20
*POV LUKE*
Czekanie na cud który ma nie nastąpić jest jak kamień przygniatający moje ciało. Gdy spoglądam na nią leżącą bezsilnie na tym szpitalnym łóżku pragnę ją przytulić i szepnąć do ucha że ją kocham, że gdy na nią patrzę widzę moją przyszłość z nią jako moja żona, a obok niej stojącą małą księżniczkę-naszą księżniczkę.
Siedząc na okropnie niewygodnym krześle, popijałem kawę by nie zasnąć i być cały czas przy niej.
Poczułem na ramieniu czyjąś wielką rękę.
Odwróciłem głowę w stronę jak się okazało mojego ojca.
- Cześć tato - powróciłem do podziwiania mojej piękne dziewczyny.
Mężczyzna podszedł do stoliczka przy łóżku dziewczyny, stawiając na nim wazon z czerwonymi tulipanami, a następnie stanął przy łóżku schylając się do niej i całując ją w czoło.
- Zdrowiej kochana - powiedział ściskając jej drobną dłoń.

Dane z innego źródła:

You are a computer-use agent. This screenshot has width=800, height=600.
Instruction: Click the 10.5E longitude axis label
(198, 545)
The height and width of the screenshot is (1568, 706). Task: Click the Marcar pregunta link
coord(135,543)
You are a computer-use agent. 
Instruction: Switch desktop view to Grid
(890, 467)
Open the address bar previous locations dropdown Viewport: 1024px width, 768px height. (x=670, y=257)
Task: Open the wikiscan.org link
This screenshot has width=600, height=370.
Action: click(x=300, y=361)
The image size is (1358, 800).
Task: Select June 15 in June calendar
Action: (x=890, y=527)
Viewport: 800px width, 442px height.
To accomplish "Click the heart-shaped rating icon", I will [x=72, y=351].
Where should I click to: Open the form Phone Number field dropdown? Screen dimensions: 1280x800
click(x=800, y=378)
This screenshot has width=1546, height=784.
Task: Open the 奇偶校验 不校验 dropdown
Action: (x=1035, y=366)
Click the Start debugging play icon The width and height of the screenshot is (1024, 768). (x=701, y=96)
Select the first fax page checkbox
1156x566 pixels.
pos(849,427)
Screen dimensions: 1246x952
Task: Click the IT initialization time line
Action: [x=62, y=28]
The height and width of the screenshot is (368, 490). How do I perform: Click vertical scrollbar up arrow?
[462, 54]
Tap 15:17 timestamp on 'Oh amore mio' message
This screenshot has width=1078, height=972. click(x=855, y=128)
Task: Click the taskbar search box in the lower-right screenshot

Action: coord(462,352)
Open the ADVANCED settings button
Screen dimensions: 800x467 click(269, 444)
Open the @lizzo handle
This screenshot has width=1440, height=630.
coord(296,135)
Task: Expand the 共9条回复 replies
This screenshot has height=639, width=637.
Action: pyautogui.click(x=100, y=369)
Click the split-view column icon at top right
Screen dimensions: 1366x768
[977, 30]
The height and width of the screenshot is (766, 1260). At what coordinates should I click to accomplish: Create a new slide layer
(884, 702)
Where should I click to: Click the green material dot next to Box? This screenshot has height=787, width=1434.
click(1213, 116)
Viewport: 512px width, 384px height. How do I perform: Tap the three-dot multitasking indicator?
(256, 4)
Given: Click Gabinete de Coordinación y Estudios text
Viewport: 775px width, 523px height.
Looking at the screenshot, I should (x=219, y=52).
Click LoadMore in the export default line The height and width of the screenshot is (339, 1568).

Tata, po stracie mamy stał się bardzo czuły w stosunku do Loli i gdy tylko go odwiedzaliśmy, rozmawiał z nią godzinami dawał różne czekoladki, kwiaty i opowiadał żarty.
Zawsze patrząc na nich tak dobrze się dogadujących, wiedziałam że jest idealna. Jej śmiech, gdy słyszała puentę dowcipów mojego ojca i jej błysk w oku widząc czekoladki.
Ona dawała mojemu tacie wewnętrzny spokój po dniach w szkole, a mi powód do radości.
Nie mogłem zawsze pojąć jak to się stało że naprawdę jest moja. Jednak widząc ją codziennie w moim łóżku, wiedziałem że moje serce należy do niej i tylko do niej.
Jest tą jedyną. Dlatego gdy tylko wrócimy do domu, czeka już na nią pierścionek schowany w kieszeni mojej kurtki, którą oczywiście mam przy sobie, bym nie zapomniał co zamierzam zrobić.
Wstałem z krzesła przytulając ojca, który zaczął płakać.
Sam bym zaczął płakać, ale wiedziałem że za drzwiami tego pokoju siedzi ten gnój który namieszał w sercu mojej dziewczyny.
Musiałem z nim poważnie porozmawiać.
Jednakoż, gdy tylko nazwie moją Lole, śliczną......pożałuje.